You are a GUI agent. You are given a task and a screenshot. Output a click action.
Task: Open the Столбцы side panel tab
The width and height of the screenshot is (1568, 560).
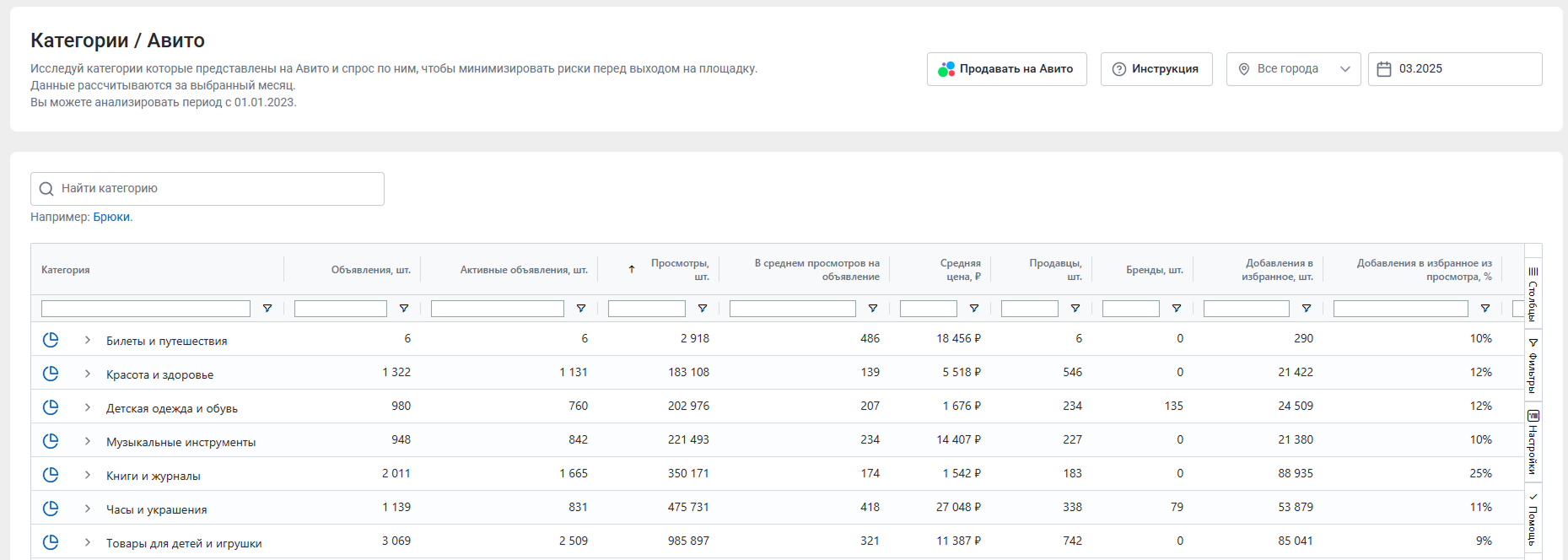pyautogui.click(x=1533, y=293)
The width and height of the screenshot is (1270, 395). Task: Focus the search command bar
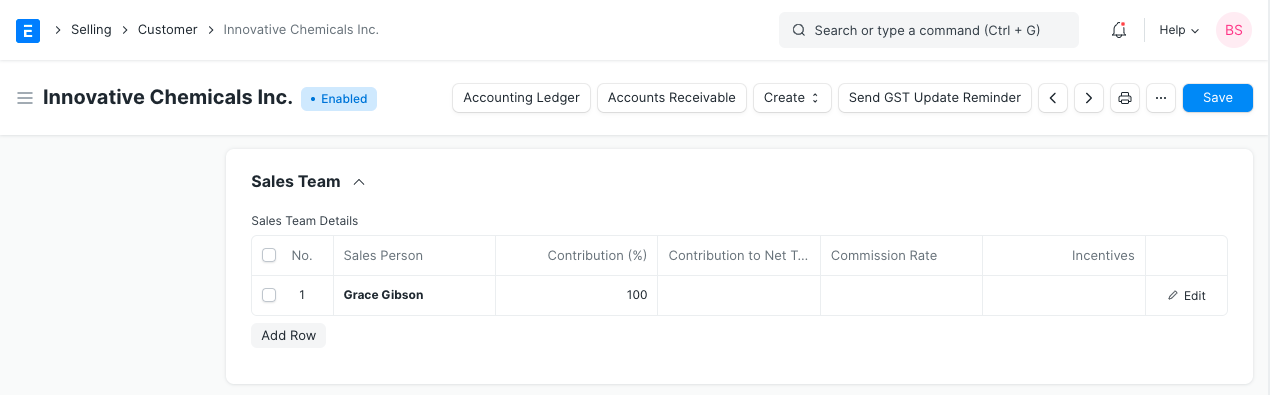pos(929,30)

━━━━━━━━━━━━━━━━

Your goal:
Write out again, word for word, the lines from the one with "The width and height of the screenshot is (1270, 395)." through the last line, including both. Leave out the pictures.

In response:
The width and height of the screenshot is (1270, 395). Task: Focus the search command bar
pos(929,30)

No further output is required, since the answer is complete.